Ministério Público reabre caso de rachadinha envolvendo o ex-vereador do PL e assessores
O ex-vereador Carlos Bolsonaro, filiado ao Partido Liberal (PL), enfrenta uma nova investigação relacionada a suspeitas de rachadinha, um esquema de desvio de recursos públicos. A reabertura do caso foi anunciada pelo Ministério Público do Rio de Janeiro no dia 9 deste mês.
De acordo com a nota divulgada pelo MP, a Procuradoria-Geral de Justiça considerou que o arquivamento anterior do caso, ocorrido em setembro de 2024, foi prematuro. Assim, os autos foram reencaminhados à 4ª Promotoria de Justiça para uma análise mais aprofundada.

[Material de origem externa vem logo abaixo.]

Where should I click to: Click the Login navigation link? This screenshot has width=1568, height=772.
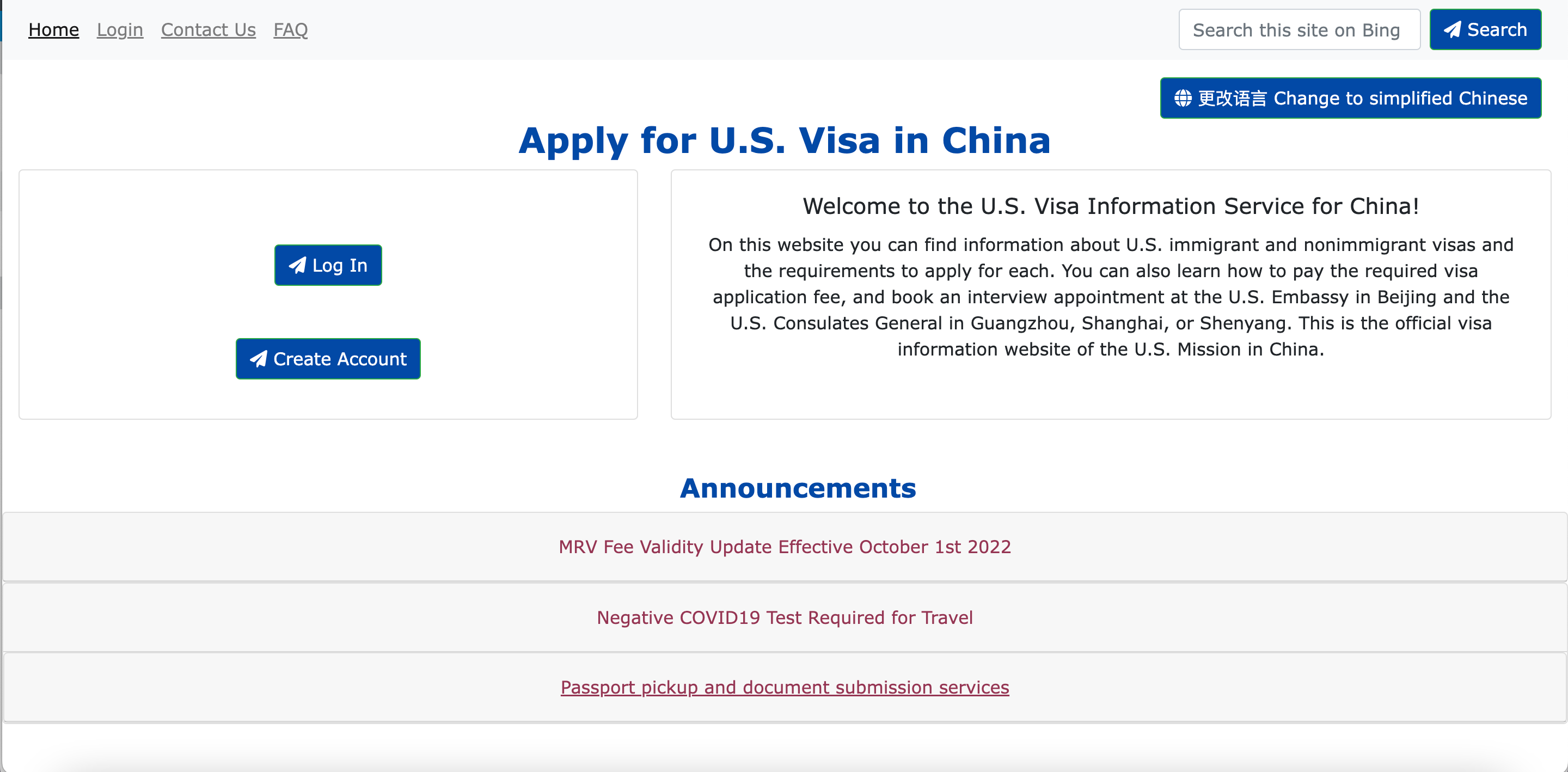coord(120,30)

A decisão de encerrar a investigação em 2024 foi fundamentada na falta de evidências que comprovassem movimentações financeiras irregulares nas contas de Carlos Bolsonaro ou pagamentos suspeitos.
As acusações direcionadas ao ex-vereador abrangem a possibilidade de desvio de verbas públicas entre os anos de 2005 e 2021. Além de Bolsonaro, outros funcionários e ex-funcionários da Câmara Municipal do Rio de Janeiro também estão sob suspeita.
Conforme os relatos do Ministério Público, Jorge Luiz Fernandes, que atuava como chefe de gabinete de Carlos, teria sido um dos responsáveis pela criação do esquema de rachadinha. Esta prática consiste no desvio de parte dos salários dos assessores, que são redirecionados ao líder do esquema. Todos os denunciados ocupavam cargos de assessoria no gabinete de Carlos durante o período em questão. Estima-se que esse esquema tenha gerado um desvio total de pelo menos R$1,7 milhão.
Recentemente, em dezembro do ano passado, Carlos Bolsonaro renunciou ao cargo de vereador para se dedicar à sua pré-campanha ao Senado por Santa Catarina.